-- Material shown follows --

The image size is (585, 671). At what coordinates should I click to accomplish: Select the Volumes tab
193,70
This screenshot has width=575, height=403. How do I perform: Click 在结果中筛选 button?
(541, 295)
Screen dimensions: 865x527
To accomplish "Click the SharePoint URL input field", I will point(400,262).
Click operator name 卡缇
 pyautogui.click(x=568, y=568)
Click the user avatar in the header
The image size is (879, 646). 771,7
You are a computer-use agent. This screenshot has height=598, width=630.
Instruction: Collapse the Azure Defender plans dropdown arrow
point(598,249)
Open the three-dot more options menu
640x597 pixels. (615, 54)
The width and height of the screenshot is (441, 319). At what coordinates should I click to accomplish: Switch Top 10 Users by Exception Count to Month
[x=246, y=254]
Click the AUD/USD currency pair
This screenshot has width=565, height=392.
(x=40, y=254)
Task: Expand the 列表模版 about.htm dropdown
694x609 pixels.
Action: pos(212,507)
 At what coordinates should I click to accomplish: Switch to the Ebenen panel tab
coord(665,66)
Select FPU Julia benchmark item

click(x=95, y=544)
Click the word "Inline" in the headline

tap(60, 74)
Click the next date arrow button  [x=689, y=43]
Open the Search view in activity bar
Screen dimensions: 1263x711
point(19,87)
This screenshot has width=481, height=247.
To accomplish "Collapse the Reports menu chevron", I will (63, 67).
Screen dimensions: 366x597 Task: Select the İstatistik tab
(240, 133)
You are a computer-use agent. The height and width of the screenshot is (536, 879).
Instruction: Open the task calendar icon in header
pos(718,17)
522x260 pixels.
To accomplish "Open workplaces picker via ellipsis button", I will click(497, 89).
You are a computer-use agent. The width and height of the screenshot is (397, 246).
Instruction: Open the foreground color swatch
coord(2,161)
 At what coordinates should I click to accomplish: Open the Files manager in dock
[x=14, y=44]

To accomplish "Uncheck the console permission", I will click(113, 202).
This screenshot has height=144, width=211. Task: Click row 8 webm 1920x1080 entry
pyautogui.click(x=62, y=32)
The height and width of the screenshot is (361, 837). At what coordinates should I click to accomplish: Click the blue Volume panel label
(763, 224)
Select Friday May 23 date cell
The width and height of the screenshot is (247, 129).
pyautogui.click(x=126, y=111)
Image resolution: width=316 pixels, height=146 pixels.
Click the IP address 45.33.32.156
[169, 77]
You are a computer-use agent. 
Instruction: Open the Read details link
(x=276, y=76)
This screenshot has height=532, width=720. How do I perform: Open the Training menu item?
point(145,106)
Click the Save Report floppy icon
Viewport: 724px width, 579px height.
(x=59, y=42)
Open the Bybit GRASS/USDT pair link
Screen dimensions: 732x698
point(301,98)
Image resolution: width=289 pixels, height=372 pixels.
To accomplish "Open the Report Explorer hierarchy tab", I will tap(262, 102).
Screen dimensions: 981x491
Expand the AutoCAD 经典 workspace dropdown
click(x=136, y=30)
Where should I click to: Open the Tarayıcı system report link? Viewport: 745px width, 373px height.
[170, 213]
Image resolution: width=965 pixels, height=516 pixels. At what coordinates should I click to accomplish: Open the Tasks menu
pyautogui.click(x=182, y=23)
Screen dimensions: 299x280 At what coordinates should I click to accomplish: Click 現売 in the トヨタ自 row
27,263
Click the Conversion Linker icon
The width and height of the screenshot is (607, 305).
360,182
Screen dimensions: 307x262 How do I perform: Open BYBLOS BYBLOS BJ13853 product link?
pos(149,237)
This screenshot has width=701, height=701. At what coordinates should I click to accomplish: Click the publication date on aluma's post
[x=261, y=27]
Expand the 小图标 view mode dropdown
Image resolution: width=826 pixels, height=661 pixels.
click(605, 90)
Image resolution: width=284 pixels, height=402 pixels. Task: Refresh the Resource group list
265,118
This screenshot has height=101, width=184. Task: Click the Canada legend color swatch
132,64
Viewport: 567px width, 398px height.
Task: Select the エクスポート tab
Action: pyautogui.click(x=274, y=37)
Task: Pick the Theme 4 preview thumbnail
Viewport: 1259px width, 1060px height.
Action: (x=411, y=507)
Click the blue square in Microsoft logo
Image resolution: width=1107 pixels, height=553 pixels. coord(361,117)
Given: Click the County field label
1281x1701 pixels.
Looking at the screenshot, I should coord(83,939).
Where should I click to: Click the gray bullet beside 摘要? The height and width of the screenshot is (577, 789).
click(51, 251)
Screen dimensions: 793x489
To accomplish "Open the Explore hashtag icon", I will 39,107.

-- Material shown concluded --

Problem to work on
Where does the word "agent" occur in the records? Return every line that holds it.

Task result
You are a computer-use agent. This screenshot has height=598, width=630.
You are a computer-use agent. The height and width of the screenshot is (536, 879).
You are a computer-use agent. The width and height of the screenshot is (397, 246).
You are a computer-use agent. 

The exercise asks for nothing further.